↓

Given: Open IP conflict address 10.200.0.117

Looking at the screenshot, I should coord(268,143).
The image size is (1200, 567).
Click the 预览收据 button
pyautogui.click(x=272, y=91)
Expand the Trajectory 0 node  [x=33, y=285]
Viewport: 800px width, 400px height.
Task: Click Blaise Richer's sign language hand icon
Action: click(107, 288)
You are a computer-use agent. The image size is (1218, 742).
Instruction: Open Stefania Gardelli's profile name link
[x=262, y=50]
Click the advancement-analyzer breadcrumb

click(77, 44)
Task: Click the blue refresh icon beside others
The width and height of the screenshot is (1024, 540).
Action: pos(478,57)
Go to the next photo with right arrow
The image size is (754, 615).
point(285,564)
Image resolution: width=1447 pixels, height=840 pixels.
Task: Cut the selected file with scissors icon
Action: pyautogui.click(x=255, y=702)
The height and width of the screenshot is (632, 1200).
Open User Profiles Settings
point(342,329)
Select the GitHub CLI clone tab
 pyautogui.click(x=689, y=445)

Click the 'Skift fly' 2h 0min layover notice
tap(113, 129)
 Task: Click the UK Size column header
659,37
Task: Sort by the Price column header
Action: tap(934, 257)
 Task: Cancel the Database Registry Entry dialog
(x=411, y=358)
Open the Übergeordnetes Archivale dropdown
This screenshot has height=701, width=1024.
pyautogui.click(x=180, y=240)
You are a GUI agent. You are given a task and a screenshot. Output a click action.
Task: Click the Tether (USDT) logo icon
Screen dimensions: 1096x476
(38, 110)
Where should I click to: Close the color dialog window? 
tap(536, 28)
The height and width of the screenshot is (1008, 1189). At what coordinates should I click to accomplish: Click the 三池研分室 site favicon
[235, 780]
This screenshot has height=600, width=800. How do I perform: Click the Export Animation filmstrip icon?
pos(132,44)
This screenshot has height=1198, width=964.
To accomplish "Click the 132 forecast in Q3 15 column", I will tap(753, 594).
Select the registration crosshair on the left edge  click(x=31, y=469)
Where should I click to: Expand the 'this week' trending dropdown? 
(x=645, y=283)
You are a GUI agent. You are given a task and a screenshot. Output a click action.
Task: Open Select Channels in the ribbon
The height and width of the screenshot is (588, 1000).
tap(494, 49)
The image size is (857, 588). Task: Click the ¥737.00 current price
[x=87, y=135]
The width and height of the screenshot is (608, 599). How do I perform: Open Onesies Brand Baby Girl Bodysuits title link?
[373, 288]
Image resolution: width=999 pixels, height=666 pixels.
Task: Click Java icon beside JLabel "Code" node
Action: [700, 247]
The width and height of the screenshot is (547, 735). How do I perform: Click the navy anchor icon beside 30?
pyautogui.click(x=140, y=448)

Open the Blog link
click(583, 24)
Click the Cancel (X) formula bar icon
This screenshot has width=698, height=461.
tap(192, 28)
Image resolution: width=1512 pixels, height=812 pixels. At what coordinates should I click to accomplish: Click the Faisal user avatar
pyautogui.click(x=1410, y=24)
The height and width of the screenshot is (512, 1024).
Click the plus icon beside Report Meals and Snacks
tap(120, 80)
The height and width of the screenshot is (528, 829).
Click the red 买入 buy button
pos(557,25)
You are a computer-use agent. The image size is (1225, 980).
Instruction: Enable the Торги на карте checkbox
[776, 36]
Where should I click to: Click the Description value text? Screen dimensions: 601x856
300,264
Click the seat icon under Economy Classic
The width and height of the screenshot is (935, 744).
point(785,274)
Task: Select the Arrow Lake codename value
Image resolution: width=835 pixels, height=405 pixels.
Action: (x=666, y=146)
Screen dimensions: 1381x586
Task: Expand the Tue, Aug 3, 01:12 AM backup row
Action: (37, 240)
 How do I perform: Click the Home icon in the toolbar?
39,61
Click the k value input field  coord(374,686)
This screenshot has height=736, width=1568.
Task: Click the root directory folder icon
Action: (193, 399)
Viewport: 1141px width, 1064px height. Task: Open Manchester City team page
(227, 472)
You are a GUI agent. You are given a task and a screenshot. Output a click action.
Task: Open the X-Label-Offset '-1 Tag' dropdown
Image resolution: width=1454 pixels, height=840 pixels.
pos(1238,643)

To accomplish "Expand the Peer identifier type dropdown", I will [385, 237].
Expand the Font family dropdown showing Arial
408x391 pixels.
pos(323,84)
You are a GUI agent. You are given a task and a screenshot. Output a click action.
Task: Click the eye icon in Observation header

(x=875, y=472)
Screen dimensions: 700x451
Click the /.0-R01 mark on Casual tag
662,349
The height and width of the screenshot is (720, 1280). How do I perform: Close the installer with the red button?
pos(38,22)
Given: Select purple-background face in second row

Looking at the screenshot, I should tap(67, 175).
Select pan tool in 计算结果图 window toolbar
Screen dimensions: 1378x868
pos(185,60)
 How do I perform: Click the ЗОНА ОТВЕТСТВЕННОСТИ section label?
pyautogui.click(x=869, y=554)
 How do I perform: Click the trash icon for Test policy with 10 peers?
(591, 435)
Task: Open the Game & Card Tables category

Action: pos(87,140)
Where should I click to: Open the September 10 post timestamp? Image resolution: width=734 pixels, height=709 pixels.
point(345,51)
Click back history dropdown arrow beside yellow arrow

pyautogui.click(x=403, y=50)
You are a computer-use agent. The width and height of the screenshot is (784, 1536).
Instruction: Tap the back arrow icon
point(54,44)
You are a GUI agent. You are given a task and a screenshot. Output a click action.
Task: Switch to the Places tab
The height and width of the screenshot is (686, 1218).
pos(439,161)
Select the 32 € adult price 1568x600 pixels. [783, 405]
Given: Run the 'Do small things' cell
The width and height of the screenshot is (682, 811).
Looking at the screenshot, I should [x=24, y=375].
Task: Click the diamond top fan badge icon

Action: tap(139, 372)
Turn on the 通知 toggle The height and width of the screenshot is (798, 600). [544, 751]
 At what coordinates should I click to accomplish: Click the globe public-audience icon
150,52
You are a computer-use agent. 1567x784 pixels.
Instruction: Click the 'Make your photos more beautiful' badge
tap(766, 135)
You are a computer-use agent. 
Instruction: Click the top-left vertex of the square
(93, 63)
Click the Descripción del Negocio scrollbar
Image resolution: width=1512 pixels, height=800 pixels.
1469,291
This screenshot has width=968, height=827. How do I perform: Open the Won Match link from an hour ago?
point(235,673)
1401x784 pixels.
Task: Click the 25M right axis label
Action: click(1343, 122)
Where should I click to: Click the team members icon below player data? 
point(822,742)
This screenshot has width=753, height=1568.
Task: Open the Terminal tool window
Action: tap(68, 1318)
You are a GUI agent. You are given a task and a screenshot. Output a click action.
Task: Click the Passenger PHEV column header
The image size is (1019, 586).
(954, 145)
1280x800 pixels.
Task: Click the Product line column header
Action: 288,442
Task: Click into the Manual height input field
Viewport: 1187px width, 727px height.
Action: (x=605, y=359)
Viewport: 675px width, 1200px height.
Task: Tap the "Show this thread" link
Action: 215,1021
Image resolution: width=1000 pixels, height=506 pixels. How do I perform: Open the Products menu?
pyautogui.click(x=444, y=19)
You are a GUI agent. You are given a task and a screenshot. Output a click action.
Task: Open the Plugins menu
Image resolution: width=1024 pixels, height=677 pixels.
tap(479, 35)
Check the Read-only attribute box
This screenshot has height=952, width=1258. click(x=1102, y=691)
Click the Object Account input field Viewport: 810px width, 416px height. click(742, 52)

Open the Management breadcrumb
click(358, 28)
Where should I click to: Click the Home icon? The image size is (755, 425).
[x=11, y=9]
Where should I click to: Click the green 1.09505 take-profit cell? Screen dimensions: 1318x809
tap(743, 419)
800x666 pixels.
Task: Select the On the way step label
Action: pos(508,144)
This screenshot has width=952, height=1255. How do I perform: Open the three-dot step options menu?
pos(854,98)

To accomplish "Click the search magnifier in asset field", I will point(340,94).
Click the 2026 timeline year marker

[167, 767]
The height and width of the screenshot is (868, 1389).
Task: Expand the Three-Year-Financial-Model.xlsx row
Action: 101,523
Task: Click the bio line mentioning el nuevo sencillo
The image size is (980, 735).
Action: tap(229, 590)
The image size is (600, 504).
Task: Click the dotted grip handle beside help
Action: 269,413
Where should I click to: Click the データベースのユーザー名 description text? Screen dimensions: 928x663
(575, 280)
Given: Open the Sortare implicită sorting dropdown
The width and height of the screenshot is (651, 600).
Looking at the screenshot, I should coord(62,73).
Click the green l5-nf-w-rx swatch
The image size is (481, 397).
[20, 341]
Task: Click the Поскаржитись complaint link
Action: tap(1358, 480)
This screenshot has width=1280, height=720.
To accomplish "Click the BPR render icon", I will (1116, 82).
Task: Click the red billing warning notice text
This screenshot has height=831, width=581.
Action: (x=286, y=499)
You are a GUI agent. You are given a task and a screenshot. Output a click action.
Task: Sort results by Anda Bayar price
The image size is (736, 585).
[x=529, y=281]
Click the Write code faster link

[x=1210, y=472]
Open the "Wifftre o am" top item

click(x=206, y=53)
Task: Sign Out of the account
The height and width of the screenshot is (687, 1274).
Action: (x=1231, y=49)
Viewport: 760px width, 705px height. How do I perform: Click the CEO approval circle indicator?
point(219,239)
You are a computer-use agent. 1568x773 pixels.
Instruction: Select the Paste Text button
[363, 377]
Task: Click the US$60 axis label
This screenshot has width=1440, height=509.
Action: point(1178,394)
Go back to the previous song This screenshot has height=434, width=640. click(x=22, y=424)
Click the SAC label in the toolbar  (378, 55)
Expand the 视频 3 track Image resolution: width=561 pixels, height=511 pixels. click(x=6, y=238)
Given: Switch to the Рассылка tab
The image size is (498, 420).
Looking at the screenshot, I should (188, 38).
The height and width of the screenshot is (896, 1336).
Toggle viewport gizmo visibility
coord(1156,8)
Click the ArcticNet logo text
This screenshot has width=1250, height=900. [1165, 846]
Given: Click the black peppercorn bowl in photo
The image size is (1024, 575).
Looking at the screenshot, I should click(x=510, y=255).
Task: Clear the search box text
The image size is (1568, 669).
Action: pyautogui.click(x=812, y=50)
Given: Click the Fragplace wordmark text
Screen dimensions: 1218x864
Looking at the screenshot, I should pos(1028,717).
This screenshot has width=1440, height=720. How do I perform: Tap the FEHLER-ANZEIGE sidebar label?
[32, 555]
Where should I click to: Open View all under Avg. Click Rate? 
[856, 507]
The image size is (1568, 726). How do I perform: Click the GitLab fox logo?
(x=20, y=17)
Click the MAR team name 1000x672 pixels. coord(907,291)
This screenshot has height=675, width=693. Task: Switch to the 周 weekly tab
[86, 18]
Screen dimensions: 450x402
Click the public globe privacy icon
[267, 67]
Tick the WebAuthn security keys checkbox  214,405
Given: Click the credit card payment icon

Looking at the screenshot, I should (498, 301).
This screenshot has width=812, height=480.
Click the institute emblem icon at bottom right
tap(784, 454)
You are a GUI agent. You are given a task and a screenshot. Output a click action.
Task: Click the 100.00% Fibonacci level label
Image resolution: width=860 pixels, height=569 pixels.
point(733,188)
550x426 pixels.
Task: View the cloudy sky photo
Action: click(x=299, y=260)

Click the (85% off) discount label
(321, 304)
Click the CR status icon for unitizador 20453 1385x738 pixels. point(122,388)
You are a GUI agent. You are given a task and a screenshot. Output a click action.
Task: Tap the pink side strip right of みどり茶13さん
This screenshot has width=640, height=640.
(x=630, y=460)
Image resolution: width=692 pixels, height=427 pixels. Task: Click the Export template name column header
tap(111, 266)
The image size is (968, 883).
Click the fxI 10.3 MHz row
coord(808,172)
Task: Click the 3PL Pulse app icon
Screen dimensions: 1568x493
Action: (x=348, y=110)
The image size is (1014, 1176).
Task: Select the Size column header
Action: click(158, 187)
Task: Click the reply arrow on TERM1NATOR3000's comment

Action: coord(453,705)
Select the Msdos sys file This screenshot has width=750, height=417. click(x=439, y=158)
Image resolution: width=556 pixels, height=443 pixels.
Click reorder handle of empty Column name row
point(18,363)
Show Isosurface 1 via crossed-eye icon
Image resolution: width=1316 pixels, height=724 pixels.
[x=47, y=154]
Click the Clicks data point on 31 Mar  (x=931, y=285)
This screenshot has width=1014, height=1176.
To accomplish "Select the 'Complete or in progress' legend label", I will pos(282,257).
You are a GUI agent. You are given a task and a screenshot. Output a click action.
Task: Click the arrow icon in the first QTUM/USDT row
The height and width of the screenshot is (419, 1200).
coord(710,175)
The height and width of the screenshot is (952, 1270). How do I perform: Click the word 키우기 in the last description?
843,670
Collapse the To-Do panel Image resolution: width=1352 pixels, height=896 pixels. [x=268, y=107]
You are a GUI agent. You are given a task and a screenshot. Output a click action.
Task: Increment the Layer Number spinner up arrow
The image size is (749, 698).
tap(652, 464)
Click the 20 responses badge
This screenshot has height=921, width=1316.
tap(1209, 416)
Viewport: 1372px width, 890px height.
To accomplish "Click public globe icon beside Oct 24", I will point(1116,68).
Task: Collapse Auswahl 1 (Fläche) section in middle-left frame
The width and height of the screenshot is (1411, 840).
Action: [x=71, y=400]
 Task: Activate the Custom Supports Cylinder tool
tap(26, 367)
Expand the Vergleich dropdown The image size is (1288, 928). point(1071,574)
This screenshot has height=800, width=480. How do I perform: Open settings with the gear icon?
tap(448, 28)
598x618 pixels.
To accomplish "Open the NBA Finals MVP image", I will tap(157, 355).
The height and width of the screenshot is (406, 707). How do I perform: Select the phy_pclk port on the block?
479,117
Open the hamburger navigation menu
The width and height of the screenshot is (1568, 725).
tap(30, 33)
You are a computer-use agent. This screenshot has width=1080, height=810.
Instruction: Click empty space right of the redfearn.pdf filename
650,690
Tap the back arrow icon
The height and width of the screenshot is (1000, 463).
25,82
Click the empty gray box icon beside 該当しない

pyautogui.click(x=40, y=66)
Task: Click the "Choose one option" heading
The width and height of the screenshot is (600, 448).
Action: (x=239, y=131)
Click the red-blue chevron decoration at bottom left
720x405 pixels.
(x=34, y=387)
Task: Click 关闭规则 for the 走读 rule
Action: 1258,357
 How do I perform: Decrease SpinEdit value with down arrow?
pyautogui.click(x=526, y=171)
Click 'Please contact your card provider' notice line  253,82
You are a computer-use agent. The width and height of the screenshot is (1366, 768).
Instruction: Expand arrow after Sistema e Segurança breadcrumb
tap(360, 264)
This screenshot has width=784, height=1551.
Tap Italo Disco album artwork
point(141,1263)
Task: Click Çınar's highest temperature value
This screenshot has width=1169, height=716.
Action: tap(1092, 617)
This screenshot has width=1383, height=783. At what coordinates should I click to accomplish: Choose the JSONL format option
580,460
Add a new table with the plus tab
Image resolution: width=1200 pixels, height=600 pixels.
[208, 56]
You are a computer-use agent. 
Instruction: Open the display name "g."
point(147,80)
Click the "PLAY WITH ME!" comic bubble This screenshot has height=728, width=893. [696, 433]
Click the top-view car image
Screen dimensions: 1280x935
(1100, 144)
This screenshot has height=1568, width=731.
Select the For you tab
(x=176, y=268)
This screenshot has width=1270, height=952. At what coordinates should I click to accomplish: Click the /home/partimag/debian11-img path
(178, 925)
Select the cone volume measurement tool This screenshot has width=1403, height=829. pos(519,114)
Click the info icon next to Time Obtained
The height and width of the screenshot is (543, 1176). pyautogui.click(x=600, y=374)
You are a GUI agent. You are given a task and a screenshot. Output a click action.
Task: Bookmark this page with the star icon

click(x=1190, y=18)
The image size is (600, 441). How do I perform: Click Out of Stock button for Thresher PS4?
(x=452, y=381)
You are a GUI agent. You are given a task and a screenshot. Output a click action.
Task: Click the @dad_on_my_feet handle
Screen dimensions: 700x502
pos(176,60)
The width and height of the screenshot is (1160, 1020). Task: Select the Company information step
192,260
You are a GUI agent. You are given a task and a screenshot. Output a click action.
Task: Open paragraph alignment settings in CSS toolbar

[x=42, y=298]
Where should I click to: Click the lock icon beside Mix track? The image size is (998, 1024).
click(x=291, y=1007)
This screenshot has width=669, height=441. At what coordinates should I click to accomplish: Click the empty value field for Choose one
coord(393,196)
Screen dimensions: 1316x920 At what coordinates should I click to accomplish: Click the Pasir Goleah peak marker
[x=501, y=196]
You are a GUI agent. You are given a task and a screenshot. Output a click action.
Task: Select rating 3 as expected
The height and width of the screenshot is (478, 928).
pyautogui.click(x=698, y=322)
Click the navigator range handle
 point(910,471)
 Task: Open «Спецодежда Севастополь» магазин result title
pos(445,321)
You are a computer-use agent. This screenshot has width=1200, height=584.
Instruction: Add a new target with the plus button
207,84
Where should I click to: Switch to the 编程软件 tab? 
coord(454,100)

↑

Exercise objective - Only the lines above starting at the line that holds "Task: Click the red" and ending at the line that holds "Task: Sort results by Anda Bayar price" are to be repeated, exactly and in full.

Expected answer -
Task: Click the red billing warning notice text
This screenshot has height=831, width=581.
Action: (x=286, y=499)
You are a GUI agent. You are given a task and a screenshot. Output a click action.
Task: Sort results by Anda Bayar price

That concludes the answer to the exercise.